There’s two parts. First part is how to fix it. Second part is what I believe is going wrong.
1. You’ll have to use Apple Compressor to transcode your footage into the SAME format. That is, the frame size, Vid Rate, Compressor, Aud Rate will all need to be the same. Since most of your footage is DVCPRO HD 1080p30 @ 23.98 fps, then I suggest transcoding the 29.97 fps footage into that vid rate, simply because it appears it will take less time. Make sure your sequence corresponds to this new “stuff” (frame size, vid rate, etc.)

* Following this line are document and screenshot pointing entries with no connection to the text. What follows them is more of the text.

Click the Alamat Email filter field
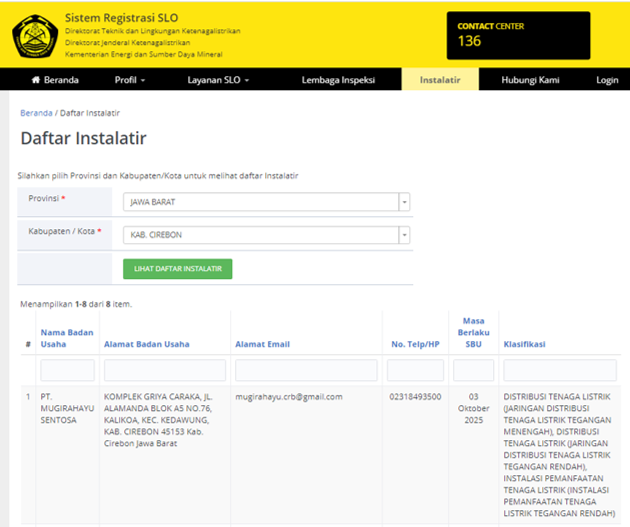This screenshot has height=527, width=630. tap(305, 370)
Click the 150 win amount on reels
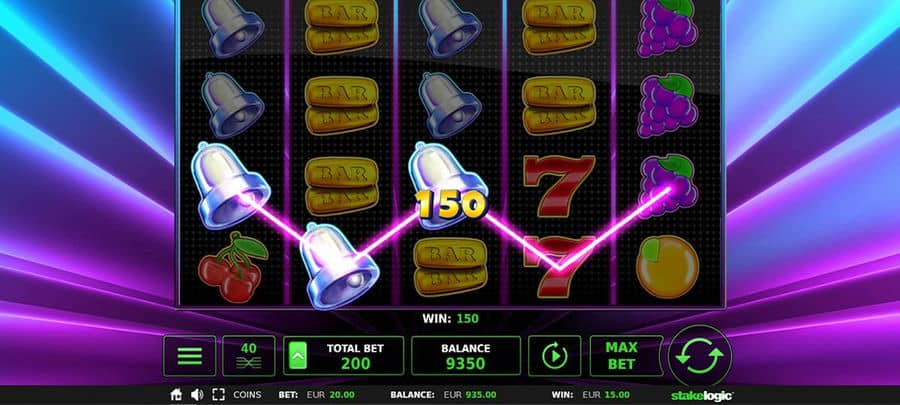This screenshot has width=900, height=405. point(451,204)
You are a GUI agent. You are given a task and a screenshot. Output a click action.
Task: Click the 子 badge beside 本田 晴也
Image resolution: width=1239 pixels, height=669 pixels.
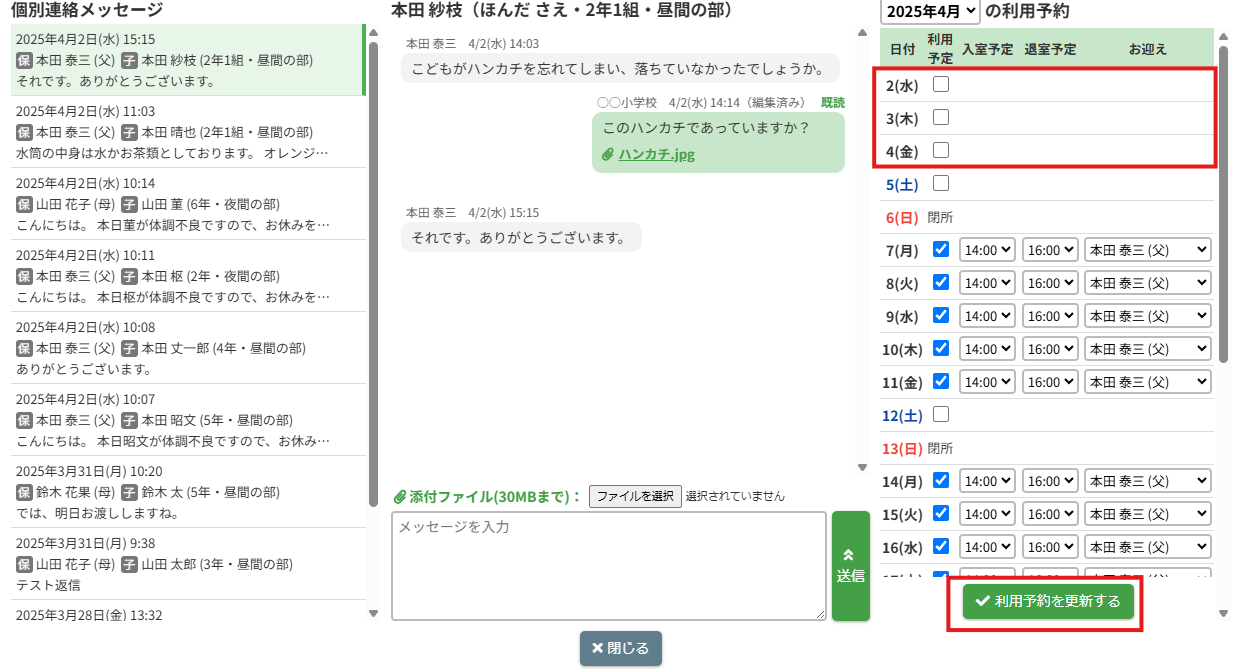coord(129,132)
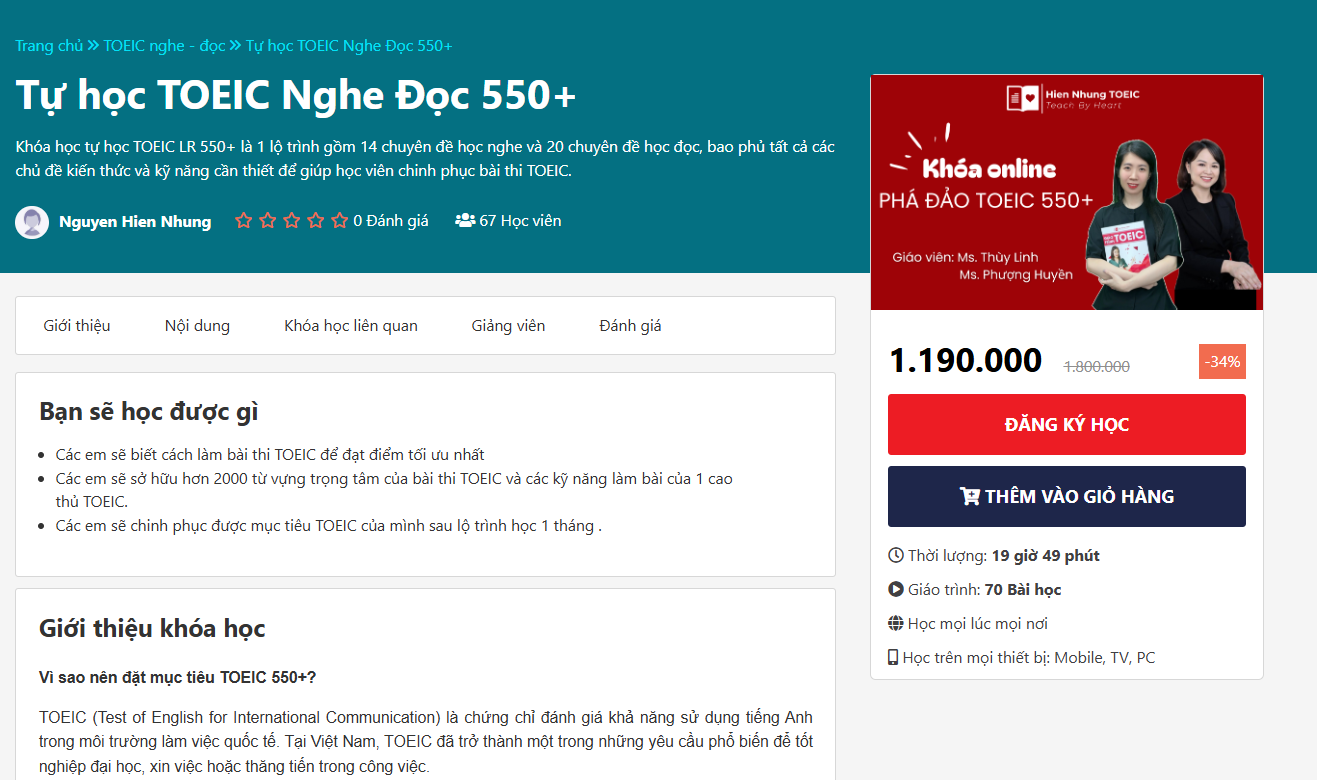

2. I believe that the error you’re seeing is caused by placing mismatched footage into a sequence. I assume that also means you’re having to render in the sequence. A good rule of thumb is if you bring footage into a sequence and you have to render, something is wrong, so stop and figure it out. FCP Studio 2 is cool because it will “auto pick” your sequence presets. (Why they didn’t do this with 4.0–when I started FCP–I’ll never know!) But that won’t solve your problem because your vid rates differ.
Vid Rate is a trippy thing. Imagine the first frame as being 0, followed by the second frame 1, then 2, 3 4 5 6 7 8 9 10 11 12 13 14 15 16 17 18 19 20 21 22 23 then where does it go? Well, if you’re in a 23.98 sequence, then it goes to the next second, but if you’re in a 29.97 sequence, then it goes to 24 25 26 27 28 29, but since the footage itself is 23.98 and the sequence is 29.97 (or vice versa), then the computer has to recount the old frames. But it doesn’t “transcode” the vid rate. Instead, it creates a render file which tells the sequence what the new vid rate is. It’s terribly complicated.
2:3:3:2 is way different. It’s about video FIELDS not frames, lots more on that but I’ll skip it. Anyway, when we edit in FCP we do not make our edits on fields, but on frames, so the fancy math creates a frame out of fields. But the two fields exactly next to each other will not match up, so the fields must be interleaved to create a frame. If you assume it takes two fields to make one frame, then you’ll notices 2:3:3:2 means something like “the first frame has two fields, the second frame has three fields, the third frame has three fields, the fourth frame as two fields.” Add the number of fields up 2+3+3+2=10. That means 10 fields are making 4 frames. Normally, we’d expect 2 fields to make 1 frame, so 10 fields should make 5 frames. But that extra frame has been “pulled down.” Here’s a bit of video blasphemy: this “pull down” all by itself won’t make your video look like film 🙂
Well, that’s my best guess on what’s going wrong, and I hope someone checks this post for accuracy!